Word and element pointing entries:

══════════

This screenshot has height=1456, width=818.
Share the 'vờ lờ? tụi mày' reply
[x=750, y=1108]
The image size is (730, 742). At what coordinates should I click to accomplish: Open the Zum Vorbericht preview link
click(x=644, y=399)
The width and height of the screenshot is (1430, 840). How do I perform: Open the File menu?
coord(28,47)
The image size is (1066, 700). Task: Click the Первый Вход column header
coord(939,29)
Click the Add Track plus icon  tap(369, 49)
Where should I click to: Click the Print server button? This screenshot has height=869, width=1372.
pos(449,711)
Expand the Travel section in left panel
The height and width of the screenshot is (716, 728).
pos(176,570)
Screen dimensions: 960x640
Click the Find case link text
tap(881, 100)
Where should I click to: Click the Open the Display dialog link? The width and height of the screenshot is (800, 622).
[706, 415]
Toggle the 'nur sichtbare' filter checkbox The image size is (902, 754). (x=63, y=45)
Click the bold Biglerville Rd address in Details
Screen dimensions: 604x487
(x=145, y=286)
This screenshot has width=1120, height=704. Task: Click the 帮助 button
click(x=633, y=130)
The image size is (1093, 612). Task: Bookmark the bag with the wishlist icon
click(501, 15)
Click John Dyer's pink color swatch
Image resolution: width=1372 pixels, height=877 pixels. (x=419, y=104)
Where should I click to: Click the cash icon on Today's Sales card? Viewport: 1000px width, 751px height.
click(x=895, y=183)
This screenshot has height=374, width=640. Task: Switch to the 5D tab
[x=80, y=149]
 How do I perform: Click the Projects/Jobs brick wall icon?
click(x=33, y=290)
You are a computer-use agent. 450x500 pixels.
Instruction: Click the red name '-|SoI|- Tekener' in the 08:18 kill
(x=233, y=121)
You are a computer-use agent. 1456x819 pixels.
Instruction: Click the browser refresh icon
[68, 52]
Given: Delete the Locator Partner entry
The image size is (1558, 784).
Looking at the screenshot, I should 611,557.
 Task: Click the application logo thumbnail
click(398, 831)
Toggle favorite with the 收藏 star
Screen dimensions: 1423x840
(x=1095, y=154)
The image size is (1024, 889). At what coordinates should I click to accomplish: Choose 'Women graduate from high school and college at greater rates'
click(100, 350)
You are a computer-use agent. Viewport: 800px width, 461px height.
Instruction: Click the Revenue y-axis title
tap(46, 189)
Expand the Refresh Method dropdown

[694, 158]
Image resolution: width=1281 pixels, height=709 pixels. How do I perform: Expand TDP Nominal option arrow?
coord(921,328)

══════════

Job:
Count the lines of the material above that contain the string "Toggle", and give only that number.

Final answer:
2